- **Work required**: List each line of the data in which the string "Task" appears.

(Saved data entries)
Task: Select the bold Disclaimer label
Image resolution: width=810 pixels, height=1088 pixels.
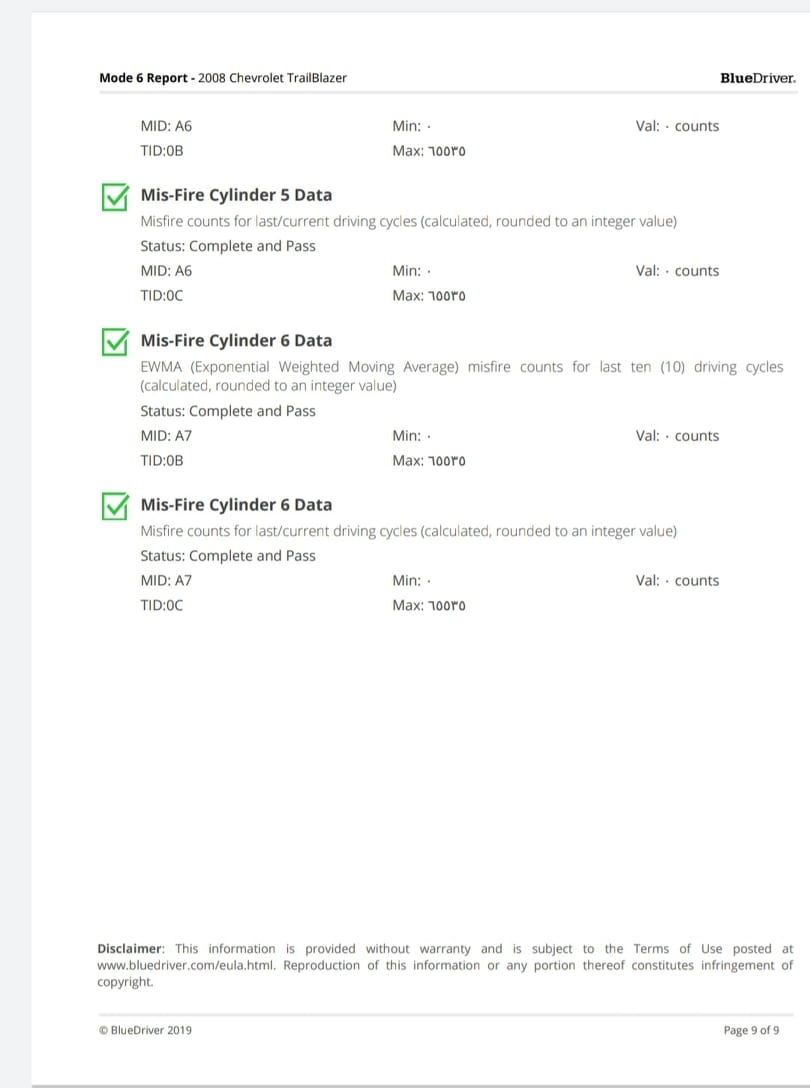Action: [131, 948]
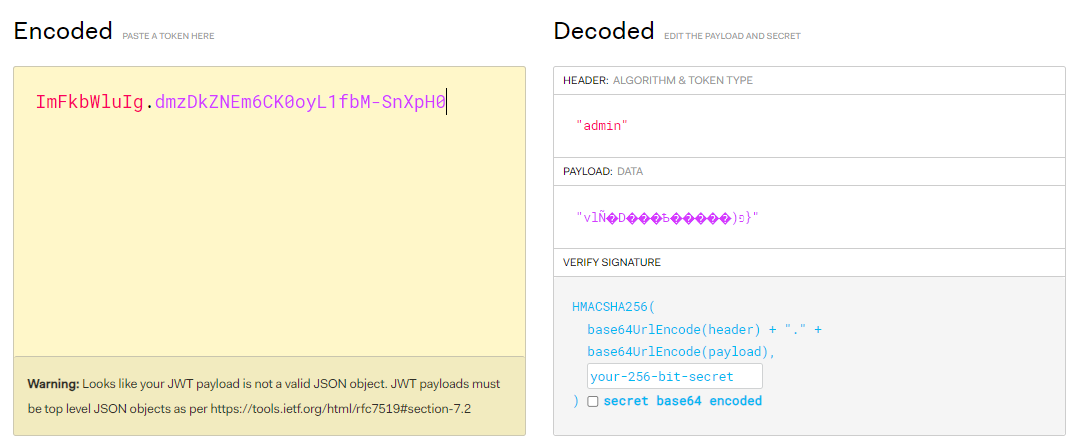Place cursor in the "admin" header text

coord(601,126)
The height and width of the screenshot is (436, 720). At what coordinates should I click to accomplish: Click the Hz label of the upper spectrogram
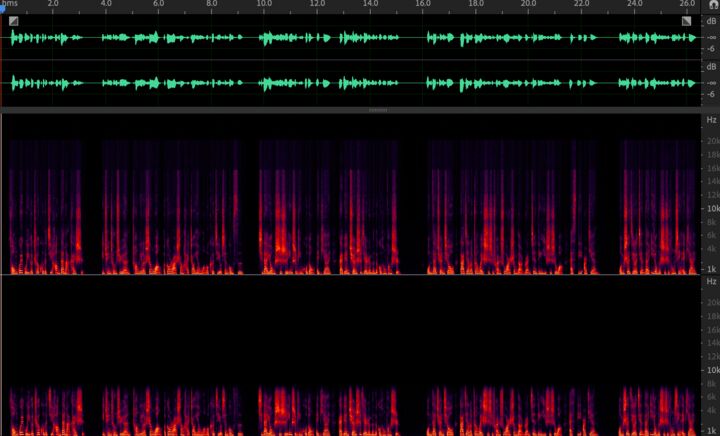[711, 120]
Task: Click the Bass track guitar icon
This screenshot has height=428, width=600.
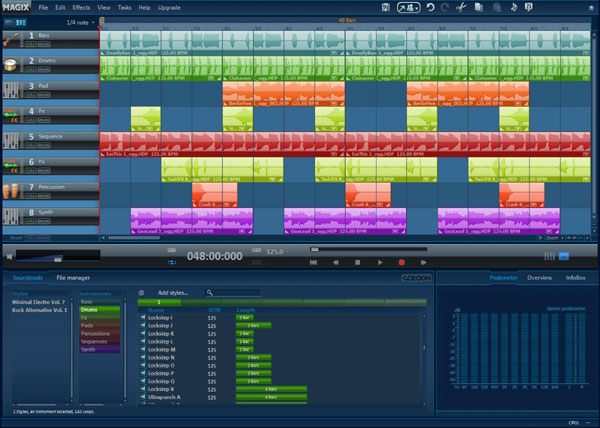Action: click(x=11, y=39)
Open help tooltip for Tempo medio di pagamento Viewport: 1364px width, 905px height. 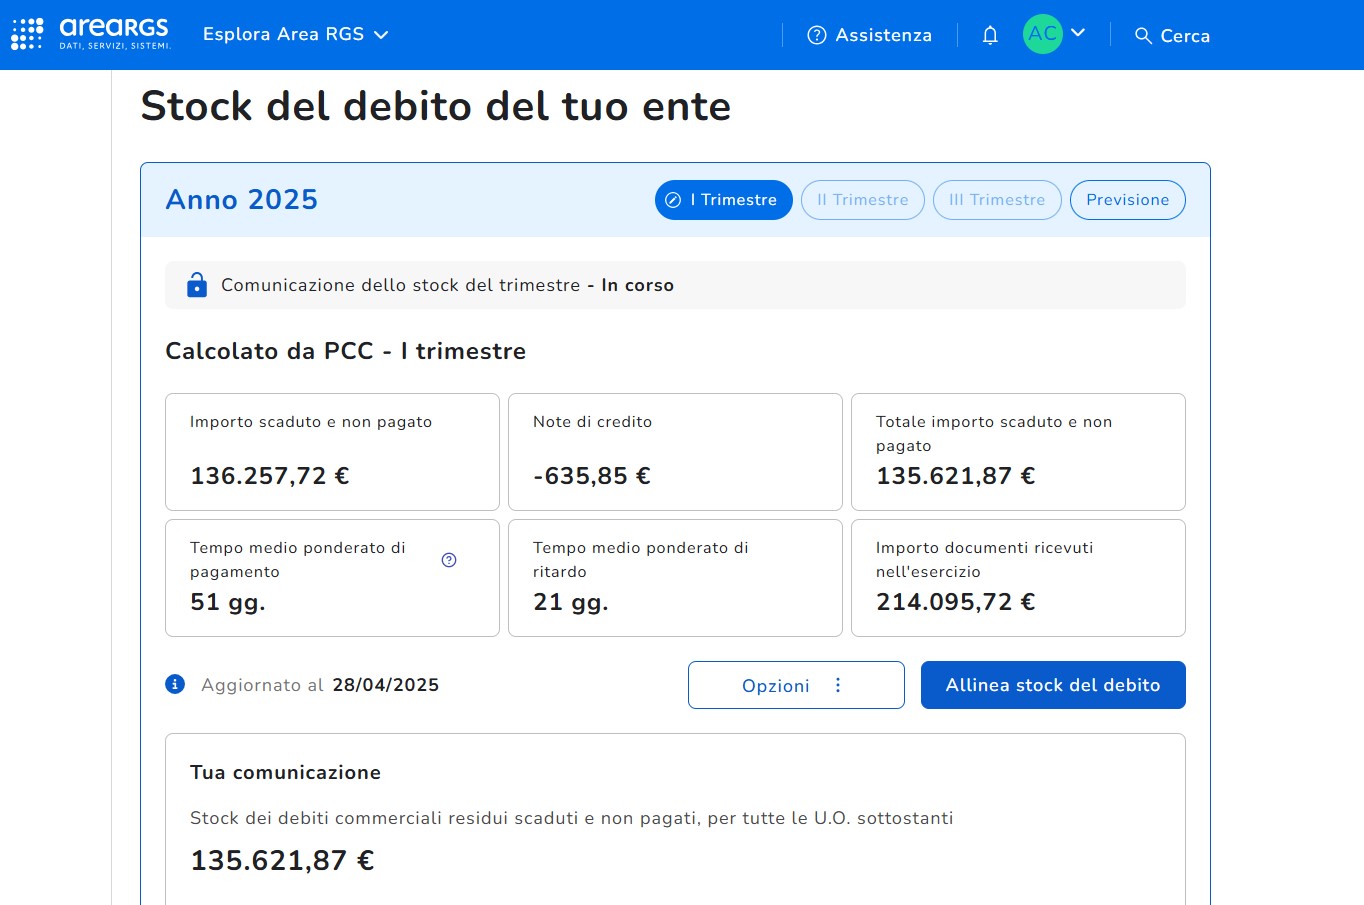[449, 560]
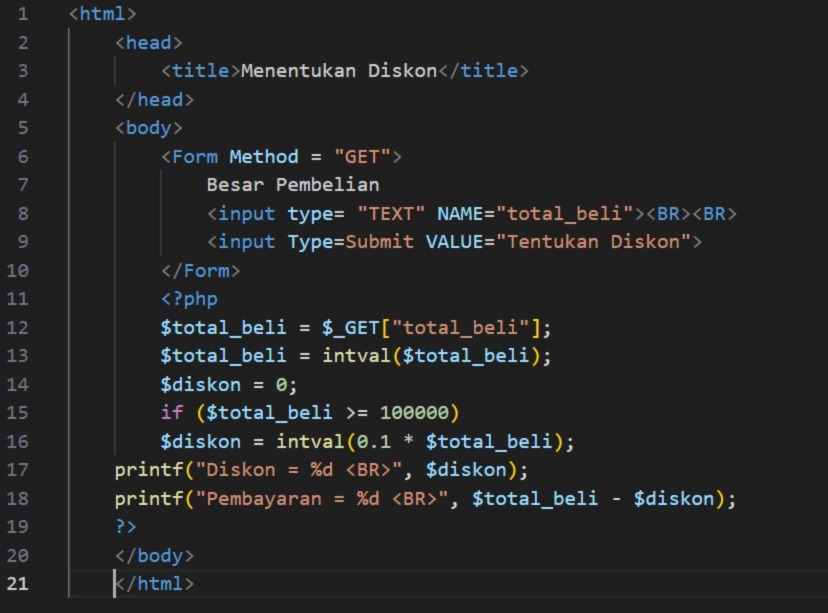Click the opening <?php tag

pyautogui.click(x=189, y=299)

- **Response**:
Task: Select the bold Disclaimer label
Task: Click the Bass track guitar icon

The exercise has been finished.